ABOUT THIS EXERCISE ▸
Somewhere below, one line contains "Disable the Snapping checkbox" and a later line contains "Viewport: 1372px width, 887px height.". Output those two lines and everything between them exactly, and nothing else.

DATASET ▸
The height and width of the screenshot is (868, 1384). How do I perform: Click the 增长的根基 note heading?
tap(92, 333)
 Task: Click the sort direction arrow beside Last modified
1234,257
---
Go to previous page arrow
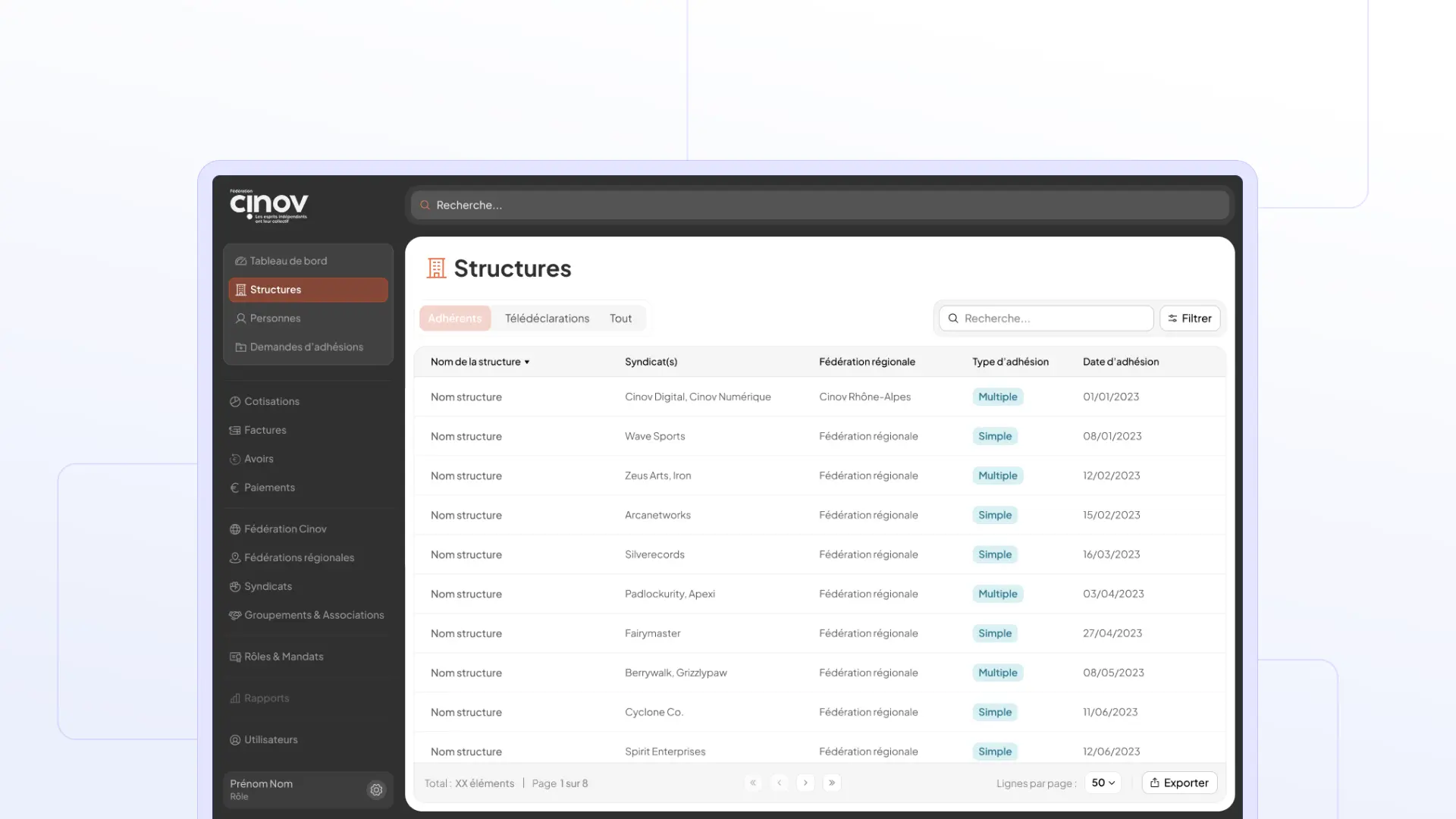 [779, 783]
...
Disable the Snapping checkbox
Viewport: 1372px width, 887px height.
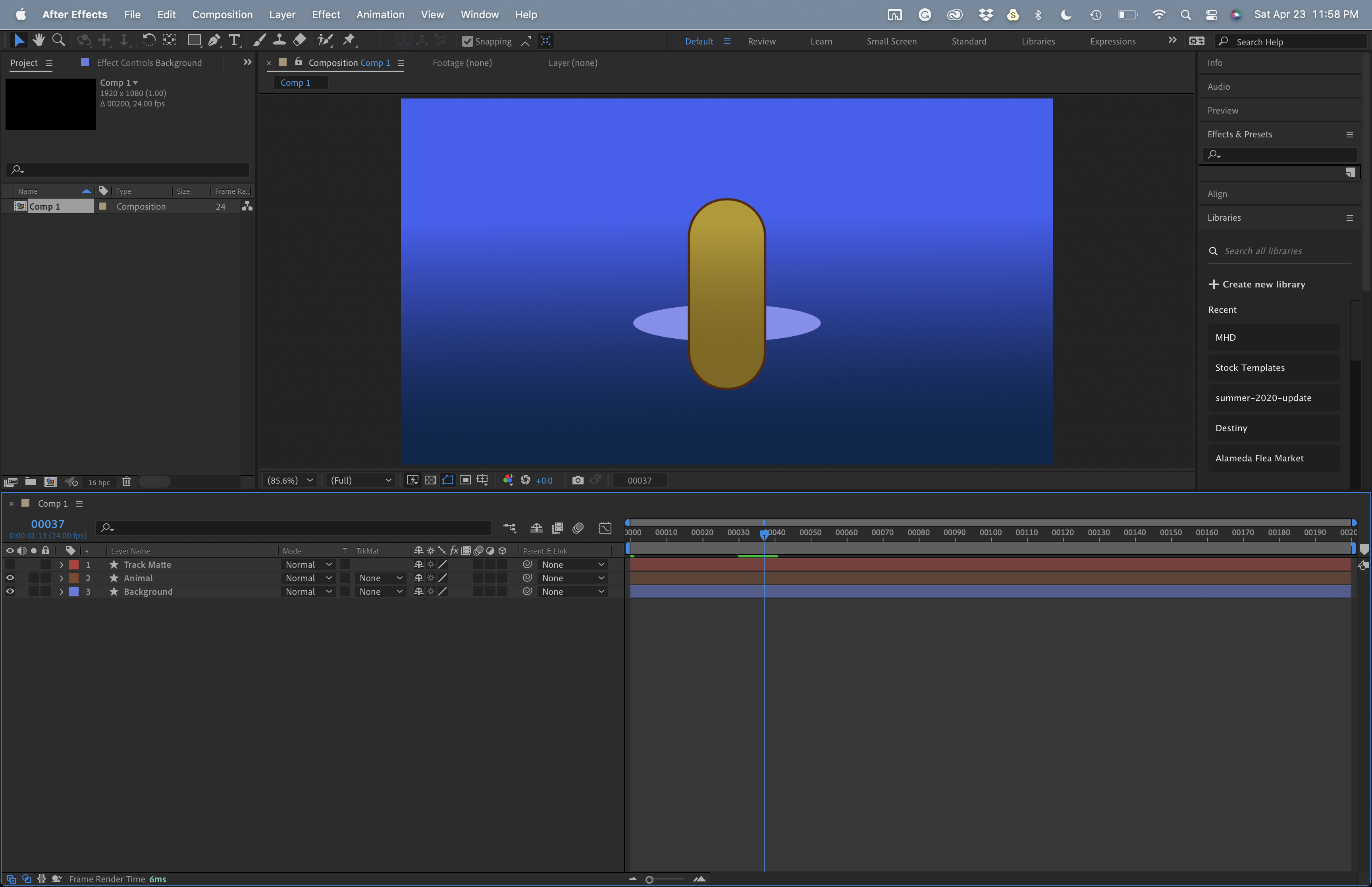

RESPONSE FOR THIS EXERCISE ▸
Disable the Snapping checkbox
Viewport: 1372px width, 887px height.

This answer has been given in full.